Task objective ▸
Collect all lines containing the word "computer" from the data.

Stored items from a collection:
▼
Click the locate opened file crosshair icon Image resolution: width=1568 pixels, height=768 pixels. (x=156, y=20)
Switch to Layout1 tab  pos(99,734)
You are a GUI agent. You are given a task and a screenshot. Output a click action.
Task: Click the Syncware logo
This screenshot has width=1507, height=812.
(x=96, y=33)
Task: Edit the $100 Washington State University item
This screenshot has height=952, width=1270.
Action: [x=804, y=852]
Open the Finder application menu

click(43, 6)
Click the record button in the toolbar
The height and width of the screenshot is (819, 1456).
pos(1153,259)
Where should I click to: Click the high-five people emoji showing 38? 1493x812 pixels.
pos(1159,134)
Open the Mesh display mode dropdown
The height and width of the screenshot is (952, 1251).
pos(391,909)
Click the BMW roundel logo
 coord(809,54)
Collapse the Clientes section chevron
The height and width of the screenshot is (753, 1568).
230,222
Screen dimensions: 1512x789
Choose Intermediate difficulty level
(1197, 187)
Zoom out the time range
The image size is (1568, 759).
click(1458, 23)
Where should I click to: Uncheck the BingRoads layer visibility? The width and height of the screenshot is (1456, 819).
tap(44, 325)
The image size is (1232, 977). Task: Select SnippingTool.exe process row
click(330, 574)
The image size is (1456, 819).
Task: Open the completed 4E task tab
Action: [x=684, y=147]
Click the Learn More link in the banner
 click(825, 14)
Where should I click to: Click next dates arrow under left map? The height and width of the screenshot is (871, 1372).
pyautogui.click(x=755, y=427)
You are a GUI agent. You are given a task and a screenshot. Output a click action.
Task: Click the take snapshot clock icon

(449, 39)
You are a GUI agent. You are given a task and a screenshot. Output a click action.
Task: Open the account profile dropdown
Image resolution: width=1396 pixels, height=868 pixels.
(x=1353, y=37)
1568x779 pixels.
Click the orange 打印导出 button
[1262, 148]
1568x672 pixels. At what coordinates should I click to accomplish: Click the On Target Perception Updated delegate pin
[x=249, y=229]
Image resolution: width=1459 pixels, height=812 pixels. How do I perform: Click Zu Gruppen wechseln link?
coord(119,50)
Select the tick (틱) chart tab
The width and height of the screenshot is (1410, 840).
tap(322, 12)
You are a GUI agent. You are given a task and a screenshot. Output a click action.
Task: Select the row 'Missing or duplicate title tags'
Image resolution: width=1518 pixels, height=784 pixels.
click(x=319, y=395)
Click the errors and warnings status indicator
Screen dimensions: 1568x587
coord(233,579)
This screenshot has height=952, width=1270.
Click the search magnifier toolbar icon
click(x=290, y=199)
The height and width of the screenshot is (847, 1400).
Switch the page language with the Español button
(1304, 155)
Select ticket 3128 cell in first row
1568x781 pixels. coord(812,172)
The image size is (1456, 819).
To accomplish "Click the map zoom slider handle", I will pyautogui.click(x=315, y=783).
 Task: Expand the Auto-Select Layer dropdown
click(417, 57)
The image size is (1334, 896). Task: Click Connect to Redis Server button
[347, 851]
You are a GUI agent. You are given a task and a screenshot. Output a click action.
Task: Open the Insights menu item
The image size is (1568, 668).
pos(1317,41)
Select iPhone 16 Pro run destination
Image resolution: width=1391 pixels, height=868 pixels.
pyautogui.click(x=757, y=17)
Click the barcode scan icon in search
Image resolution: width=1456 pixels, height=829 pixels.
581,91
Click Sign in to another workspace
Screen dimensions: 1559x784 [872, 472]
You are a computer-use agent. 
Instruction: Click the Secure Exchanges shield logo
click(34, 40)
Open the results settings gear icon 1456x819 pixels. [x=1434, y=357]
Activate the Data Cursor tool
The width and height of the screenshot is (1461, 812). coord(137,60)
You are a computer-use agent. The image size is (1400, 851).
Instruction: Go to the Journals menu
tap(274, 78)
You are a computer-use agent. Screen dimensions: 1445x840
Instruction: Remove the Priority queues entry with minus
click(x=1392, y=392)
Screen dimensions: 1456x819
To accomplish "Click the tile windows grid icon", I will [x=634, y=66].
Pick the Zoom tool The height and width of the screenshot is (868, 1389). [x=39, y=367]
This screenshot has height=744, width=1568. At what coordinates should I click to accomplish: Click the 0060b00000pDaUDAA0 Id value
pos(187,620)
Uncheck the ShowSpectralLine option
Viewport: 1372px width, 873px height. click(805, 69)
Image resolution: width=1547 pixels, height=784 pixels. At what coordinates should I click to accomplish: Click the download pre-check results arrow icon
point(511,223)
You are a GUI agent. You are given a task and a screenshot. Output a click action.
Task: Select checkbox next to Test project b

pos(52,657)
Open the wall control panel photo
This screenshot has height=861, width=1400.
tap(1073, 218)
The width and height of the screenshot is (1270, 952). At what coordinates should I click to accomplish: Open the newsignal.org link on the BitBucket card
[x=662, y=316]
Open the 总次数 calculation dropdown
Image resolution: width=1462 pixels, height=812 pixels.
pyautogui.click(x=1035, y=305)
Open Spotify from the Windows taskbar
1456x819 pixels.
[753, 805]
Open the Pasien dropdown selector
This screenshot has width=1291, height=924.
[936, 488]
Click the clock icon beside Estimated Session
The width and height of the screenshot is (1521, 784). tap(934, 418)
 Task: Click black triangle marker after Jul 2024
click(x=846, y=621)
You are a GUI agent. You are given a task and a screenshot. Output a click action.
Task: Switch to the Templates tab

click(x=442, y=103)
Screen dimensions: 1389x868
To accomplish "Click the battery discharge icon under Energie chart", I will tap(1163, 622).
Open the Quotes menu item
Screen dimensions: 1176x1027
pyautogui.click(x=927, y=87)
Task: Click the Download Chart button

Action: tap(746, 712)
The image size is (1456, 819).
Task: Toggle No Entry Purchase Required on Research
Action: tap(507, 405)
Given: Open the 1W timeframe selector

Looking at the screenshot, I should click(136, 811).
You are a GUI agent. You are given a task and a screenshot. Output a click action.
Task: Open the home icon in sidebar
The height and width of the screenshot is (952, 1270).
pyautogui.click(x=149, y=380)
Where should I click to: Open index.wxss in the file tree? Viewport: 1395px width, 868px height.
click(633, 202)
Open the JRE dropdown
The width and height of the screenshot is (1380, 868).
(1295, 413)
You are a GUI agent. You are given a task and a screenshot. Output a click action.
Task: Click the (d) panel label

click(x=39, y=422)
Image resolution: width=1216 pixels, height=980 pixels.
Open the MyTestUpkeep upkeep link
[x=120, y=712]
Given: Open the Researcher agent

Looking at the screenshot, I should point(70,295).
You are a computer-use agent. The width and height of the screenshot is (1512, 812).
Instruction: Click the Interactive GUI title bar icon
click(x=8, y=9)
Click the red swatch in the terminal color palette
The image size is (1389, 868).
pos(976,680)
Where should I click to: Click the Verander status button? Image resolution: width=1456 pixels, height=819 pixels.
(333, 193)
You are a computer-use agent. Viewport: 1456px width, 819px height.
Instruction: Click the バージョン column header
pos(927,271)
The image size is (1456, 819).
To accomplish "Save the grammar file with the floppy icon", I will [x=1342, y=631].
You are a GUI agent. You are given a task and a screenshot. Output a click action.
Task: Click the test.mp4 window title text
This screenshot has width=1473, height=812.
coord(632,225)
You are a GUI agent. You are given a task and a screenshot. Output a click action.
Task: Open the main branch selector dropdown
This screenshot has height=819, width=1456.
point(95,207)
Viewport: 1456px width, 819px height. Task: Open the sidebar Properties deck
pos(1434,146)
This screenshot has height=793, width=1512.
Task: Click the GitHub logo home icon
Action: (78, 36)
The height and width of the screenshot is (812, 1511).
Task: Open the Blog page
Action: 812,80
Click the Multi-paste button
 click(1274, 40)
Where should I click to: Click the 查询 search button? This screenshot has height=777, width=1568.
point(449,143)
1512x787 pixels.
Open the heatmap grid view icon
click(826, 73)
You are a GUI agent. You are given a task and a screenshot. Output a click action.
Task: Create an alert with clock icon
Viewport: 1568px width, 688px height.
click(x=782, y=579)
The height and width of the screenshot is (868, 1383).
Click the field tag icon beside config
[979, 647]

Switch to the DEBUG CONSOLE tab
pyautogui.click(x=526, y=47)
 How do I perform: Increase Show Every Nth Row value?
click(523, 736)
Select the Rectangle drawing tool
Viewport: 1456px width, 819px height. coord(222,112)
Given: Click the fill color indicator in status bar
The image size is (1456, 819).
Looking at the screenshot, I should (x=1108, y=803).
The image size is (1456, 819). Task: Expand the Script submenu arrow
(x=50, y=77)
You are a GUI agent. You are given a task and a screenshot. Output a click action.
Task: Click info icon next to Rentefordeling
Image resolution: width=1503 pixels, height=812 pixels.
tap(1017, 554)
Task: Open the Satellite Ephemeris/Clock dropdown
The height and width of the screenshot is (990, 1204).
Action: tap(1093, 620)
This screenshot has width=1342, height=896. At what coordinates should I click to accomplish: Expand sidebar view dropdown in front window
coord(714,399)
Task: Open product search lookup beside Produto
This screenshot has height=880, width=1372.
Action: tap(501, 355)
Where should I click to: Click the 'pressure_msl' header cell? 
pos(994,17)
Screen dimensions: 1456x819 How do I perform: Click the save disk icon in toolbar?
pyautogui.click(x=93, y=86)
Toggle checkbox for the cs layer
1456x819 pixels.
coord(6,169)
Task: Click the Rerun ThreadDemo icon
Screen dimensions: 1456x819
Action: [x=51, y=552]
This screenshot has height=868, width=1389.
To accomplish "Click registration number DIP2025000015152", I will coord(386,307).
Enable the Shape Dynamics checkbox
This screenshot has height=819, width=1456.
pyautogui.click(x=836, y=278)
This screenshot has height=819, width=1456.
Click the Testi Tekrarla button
▲
Result for this task ▸
You are a computer-use agent. 
You are a computer-use agent. The image size is (1400, 851).
You are a computer-use agent. Screen dimensions: 1445x840
You are a computer-use agent. The width and height of the screenshot is (1512, 812).
You are a computer-use agent. Viewport: 1456px width, 819px height.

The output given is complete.